@sgugger hi, I’m trying to fine tune “meta-llama/Llama-2-7b” model in Kaggle notebook with (GPU T4 X 2), I’m noticing only one GPU is being used.
Sun Feb 25 14:06:28 2024
+---------------------------------------------------------------------------------------+
| NVIDIA-SMI 535.129.03 Driver Version: 535.129.03 CUDA Version: 12.2 |
|-----------------------------------------+----------------------+----------------------+
| GPU Name Persistence-M | Bus-Id Disp.A | Volatile Uncorr.
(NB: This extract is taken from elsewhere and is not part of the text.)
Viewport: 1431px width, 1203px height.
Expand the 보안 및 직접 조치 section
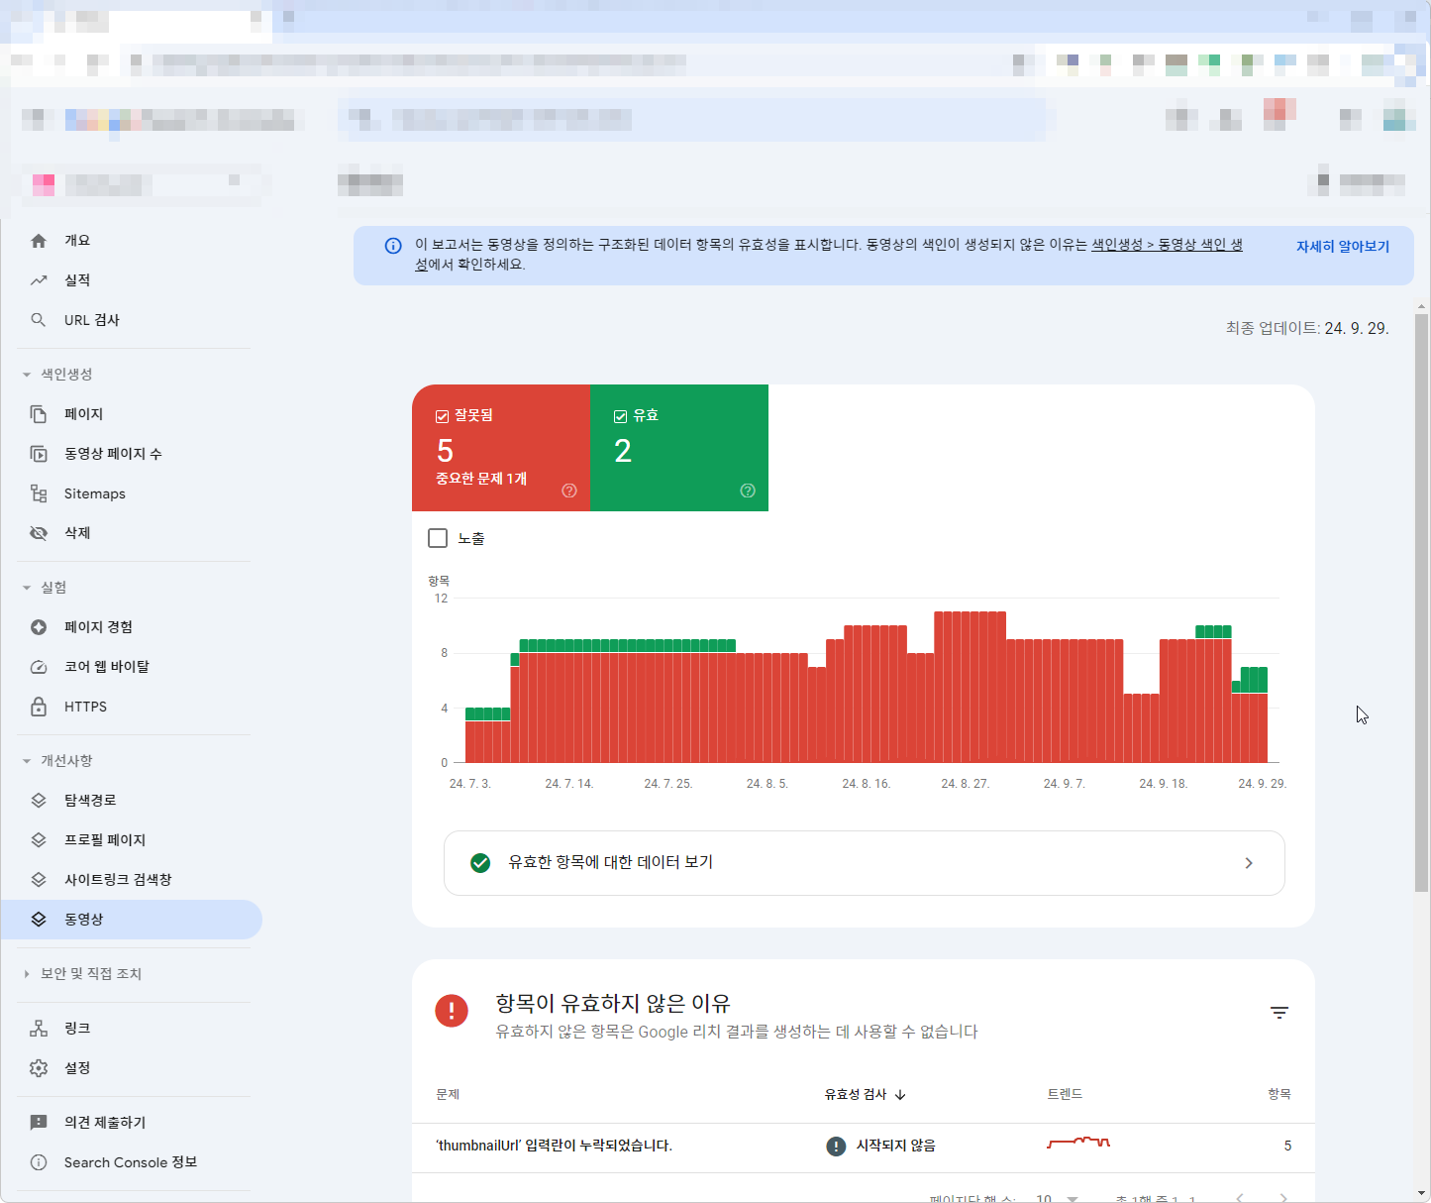(27, 974)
ECC |
| Fan Temp Perf Pwr:Usage/Cap | Memory-Usage | GPU-Util Compute M. |
| | | MIG M. |
|=========================================+======================+======================|
| 0 Tesla T4 Off | 00000000:00:04.0 Off | 0 |
| N/A 76C P8 11W / 70W | 0MiB / 15360MiB | 0% Default |
| | | N/A |
+-----------------------------------------+----------------------+----------------------+
| 1 Tesla T4 Off | 00000000:00:05.0 Off | 0 |
| N/A 77C P8 12W / 70W | 0MiB / 15360MiB | 0% Default |
| | | N/A |
+-----------------------------------------+----------------------+----------------------+
+---------------------------------------------------------------------------------------+
| Processes: |
| GPU GI CI PID Type Process name GPU Memory |
| ID ID Usage |
|=======================================================================================|
| No running processes found |
+---------------------------------------------------------------------------------------+
import pandas as pd
import torch
from datasets import Dataset, load_dataset
from random import randrange
from peft import LoraConfig, get_peft_model, AutoPeftModelForCausalLM, prepare_model_for_int8_training
from transformers import AutoTokenizer, AutoModelForCausalLM, BitsAndBytesConfig, TrainingArguments
from trl import SFTTrainer
import warnings
warnings.filterwarnings("ignore")
df = pd.read_csv("train.csv")
train = Dataset.from_pandas(df)
model_id = "meta-llama/Llama-2-7b"
tokenizer = AutoTokenizer.from_pretrained(model_id, trust_remote_code=True)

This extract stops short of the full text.